*Selected text*.
# Load Packages
library(readxl)
library(dplyr)
library(tidyr)
library(tidyverse)
library(descr)
library(knitr)
library(ggplot2)
library(ggthemes)
library(clarify)
library(arm) # clarify still won't work
library(betareg)
library(MASS)
library(modelsummary)
The dataset used in this analysis comes from the NYC Department of Probation’s Annual Adult Cases dataset, available on NYC Open Data. The dataset is provided in CSV for Excel format, accompanied by a detailed data dictionary that explains each variable. Key variables include the Year (indicating the calendar year of the case), Borough (the NYC borough where the case was recorded), and several measures related to probation cases. These measures include Supervision Caseload Count (the number of cases under supervision), Investigation Charge - Felonies (the number of felony charges investigated), Filed Violation - Rearrests (the count of rearrests filed as violations), and Filed Violation - Technical (the count of technical violations filed). Other variables in the dataset, such as Passthrough Count, Supervision Intakes, Early Discharge - New Requests, and Early Discharge - Requests Approved/Disapproved, provide additional context about the probation system’s operations and outcomes.
For the purpose of this analysis, I focused on early discharge outcomes by creating a new variable called approval_rate. This variable was derived by combining the counts from Early Discharge - Requests Approved and Early Discharge - Requests Disapproved to first calculate the total number of early discharge requests, and then computing the ratio of approved requests to this total. This transformation results in a proportion that reflects the rate at which early discharge requests are approved. By converting raw counts into a proportion, the data became well-suited for beta regression analysis. This approach allowed me to examine how factors such as supervision caseload, felony investigations, and filed violations relate to the likelihood of early discharge approvals in NYC’s adult probation cases.

*Set of tasks*.
(A) In the probation data text, on what website is the dataset available?
(B) Please list the measures related to probation cases that the probation data text names among the key variables.
(C) Reproduce the part of the probation data text that opens with the words containing "library(dplyr)" and closes with "library(modelsummary)", swapping "clarify" for "marginaleffects".

*Data extract*.
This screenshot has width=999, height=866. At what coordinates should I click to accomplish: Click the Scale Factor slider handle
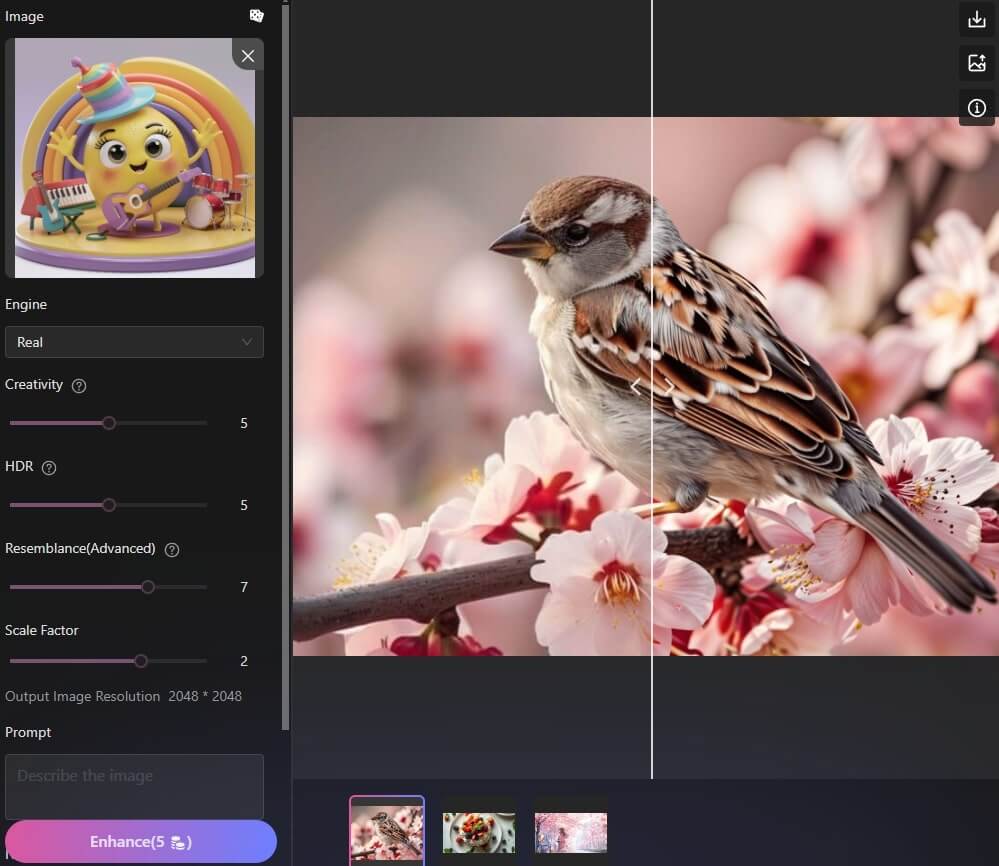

*Results for the exercise*.
(A) NYC Open Data.

(B) Supervision Caseload Count, Investigation Charge - Felonies, Filed Violation - Rearrests, Filed Violation - Technical

(C)
library(dplyr)
library(tidyr)
library(tidyverse)
library(descr)
library(knitr)
library(ggplot2)
library(ggthemes)
library(marginaleffects)
library(arm) # marginaleffects still won't work
library(betareg)
library(MASS)
library(modelsummary)